If I accept your premise about Wisdom being how aware one is to a the desires of the subjective "Divine Us" (and I don't) how then would a higher wisdom contribute in game terms to the building of cairns, the bombing of planes, etc... are intelligence and wisdon necessarily at odds in your world? Given this, would Descartes have a high WIS and INT? Would an atheist, should such a person exist in the 16th century, have a low wisdom?

Alexis said...

All good questions.

Counter-Intuitive: "And what is truth? Is truth unchanging law? We both have truths. Are mine the same as yours?" - Pontius Pilate, Jesus Christ Superstar. It is only feels irrational because it IS irrational from the point of view of someone who has been trained to look at the question from all sides.

I am not certain that a higher wisdom is the right effect...but I would guess it would be defined in a greater sense of us vs. them as made clear by the religious leader: if you've been to a really orthodox church, you should have a clear idea of what I mean. The argument doesn't have to make sense - once you define wisdom as "awareness" and not "certainty" - because there can never be certainty, only faith - than your liberal sensibilities can start to fall away.

Things done in the name of the church are only 'dangerous' to others. If we murder and destroy, it is RIGHT and not wrong; it is again your liberal sensibilities that tell you murder is wrong. Most of history accorded wrongness to murder if you murdered an Us. Murdering a Them was encouraged. Murdering THEM was 'good' by definition.

Yes, without question, in a world where gods actually existed, a higher wisdom would equate to a very faithful acceptance in the god's purposes. Torquemada would have had a very high wisdom. And yes, conversely, in a world where gods actually existed, an athiest would be a congenital idiot, wouldn't he? Keeping in mind, for most of history, this was understood to be unquestionably true.

▸ JOBS:
• a. List every word or passage that the discussion about wisdom sets in double quotation marks.
• b. Please copy the discussion about wisdom word for word from "All good questions." to "to fall away.".
The lines after this point are separate material, unrelated to the discussion about wisdom.

[Word and element locating data]
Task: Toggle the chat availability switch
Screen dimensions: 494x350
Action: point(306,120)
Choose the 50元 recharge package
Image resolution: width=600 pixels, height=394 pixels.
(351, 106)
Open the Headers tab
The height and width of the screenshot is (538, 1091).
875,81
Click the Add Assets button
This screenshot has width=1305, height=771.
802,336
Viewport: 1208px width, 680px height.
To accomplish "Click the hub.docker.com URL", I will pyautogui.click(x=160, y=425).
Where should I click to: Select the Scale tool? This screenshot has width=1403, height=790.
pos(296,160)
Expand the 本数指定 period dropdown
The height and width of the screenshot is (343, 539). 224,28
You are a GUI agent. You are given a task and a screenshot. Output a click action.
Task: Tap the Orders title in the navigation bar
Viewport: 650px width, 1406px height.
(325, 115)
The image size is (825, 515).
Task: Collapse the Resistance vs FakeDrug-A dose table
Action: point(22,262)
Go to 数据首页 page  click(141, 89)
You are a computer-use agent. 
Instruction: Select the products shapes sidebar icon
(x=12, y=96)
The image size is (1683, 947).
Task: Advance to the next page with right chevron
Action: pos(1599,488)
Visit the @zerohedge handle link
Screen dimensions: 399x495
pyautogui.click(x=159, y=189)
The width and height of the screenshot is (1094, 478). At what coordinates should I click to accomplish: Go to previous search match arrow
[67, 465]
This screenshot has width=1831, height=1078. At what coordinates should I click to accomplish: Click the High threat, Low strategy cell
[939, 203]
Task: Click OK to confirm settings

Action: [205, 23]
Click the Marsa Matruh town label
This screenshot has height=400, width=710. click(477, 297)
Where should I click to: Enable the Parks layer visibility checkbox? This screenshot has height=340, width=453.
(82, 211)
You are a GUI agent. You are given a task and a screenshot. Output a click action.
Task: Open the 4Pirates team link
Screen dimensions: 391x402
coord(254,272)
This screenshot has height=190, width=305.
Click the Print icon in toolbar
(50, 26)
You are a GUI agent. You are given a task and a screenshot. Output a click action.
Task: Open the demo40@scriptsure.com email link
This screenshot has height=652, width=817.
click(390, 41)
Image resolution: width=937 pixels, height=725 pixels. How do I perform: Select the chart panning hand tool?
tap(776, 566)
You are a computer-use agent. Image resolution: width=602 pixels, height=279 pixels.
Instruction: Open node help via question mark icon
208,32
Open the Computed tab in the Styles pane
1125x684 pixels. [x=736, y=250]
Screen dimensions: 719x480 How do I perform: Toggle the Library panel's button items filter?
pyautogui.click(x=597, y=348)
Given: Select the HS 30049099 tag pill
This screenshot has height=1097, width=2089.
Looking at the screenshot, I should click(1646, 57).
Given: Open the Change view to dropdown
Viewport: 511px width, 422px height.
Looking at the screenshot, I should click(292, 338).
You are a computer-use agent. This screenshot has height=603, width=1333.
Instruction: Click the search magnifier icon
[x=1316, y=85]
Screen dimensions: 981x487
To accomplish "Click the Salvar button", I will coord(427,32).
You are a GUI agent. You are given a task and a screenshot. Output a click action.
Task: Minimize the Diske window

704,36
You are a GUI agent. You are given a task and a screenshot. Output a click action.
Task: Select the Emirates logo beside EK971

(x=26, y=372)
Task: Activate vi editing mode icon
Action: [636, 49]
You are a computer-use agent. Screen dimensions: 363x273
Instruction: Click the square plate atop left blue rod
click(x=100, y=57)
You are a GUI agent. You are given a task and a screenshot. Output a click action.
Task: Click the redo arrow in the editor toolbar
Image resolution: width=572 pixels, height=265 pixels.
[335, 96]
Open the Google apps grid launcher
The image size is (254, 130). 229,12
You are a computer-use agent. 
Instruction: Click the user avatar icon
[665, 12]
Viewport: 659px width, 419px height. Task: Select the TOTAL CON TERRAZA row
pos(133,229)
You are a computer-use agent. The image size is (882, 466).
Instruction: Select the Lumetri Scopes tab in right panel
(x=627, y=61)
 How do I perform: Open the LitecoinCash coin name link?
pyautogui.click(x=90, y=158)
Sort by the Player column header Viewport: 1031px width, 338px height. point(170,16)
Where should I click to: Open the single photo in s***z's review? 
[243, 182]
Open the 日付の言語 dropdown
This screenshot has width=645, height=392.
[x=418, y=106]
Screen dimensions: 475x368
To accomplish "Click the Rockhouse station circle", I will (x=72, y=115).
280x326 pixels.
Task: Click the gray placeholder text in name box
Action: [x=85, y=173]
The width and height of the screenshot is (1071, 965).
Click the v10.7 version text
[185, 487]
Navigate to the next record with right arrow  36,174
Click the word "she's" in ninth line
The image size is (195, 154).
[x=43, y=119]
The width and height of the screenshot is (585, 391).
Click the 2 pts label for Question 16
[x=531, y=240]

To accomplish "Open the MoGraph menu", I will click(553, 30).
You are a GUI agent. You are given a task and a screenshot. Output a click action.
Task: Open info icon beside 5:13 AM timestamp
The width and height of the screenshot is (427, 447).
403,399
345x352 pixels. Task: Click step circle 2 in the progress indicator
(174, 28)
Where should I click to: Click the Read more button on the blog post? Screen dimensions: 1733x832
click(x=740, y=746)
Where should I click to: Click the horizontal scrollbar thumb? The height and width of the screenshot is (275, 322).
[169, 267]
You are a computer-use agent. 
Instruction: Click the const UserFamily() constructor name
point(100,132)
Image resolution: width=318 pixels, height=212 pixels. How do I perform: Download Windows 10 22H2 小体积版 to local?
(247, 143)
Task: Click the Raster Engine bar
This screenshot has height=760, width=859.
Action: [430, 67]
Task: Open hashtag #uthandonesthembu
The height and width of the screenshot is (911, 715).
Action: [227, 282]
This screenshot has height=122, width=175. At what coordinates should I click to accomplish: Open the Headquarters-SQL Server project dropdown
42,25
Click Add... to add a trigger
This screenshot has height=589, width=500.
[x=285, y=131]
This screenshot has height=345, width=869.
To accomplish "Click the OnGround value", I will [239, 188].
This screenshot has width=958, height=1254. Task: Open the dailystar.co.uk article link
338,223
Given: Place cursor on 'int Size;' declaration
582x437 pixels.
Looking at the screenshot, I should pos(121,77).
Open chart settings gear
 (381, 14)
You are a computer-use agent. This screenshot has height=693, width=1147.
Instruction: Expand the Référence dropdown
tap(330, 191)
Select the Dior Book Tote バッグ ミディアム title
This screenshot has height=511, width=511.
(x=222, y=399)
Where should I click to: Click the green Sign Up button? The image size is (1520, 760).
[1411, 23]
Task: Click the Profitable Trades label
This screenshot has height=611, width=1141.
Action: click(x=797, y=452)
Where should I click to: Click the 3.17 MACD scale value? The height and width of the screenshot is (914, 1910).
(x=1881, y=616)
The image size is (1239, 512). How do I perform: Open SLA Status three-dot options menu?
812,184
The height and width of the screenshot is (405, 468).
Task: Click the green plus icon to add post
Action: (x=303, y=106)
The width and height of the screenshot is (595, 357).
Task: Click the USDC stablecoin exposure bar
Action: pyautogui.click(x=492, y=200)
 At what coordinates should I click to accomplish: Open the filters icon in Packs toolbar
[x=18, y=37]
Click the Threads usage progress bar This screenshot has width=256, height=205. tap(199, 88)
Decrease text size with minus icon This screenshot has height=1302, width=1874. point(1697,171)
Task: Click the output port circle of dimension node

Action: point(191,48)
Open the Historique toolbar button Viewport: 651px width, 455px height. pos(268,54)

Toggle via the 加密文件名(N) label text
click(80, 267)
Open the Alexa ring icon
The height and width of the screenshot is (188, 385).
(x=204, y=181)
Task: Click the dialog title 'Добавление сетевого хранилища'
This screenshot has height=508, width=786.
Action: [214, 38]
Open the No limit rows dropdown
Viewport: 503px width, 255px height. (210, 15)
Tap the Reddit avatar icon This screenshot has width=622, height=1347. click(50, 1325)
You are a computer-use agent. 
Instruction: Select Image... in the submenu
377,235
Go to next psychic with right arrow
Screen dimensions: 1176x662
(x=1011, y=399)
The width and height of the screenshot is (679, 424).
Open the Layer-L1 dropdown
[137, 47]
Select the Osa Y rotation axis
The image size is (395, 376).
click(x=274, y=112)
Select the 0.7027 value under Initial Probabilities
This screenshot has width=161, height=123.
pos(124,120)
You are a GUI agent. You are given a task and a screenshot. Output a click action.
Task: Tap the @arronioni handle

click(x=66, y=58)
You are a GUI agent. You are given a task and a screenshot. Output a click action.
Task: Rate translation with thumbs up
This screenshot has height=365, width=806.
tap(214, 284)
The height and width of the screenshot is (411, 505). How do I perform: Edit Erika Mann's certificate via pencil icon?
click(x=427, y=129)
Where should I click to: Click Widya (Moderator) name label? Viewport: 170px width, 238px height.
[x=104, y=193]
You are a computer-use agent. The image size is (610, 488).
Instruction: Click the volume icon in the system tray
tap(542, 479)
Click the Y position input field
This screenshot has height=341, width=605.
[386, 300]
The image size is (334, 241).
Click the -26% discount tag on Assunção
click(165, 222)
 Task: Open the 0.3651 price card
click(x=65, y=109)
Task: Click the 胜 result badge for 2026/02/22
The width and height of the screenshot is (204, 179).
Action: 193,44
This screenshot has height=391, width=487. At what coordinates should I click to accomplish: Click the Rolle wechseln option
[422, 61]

▸ SOLUTIONS BELOW:
• a.
- Divine Us
- And what is truth? Is truth unchanging law? We both have truths. Are mine the same as yours?
- awareness
- certainty

• b.
All good questions.

Counter-Intuitive: "And what is truth? Is truth unchanging law? We both have truths. Are mine the same as yours?" - Pontius Pilate, Jesus Christ Superstar. It is only feels irrational because it IS irrational from the point of view of someone who has been trained to look at the question from all sides.

I am not certain that a higher wisdom is the right effect...but I would guess it would be defined in a greater sense of us vs. them as made clear by the religious leader: if you've been to a really orthodox church, you should have a clear idea of what I mean. The argument doesn't have to make sense - once you define wisdom as "awareness" and not "certainty" - because there can never be certainty, only faith - than your liberal sensibilities can start to fall away.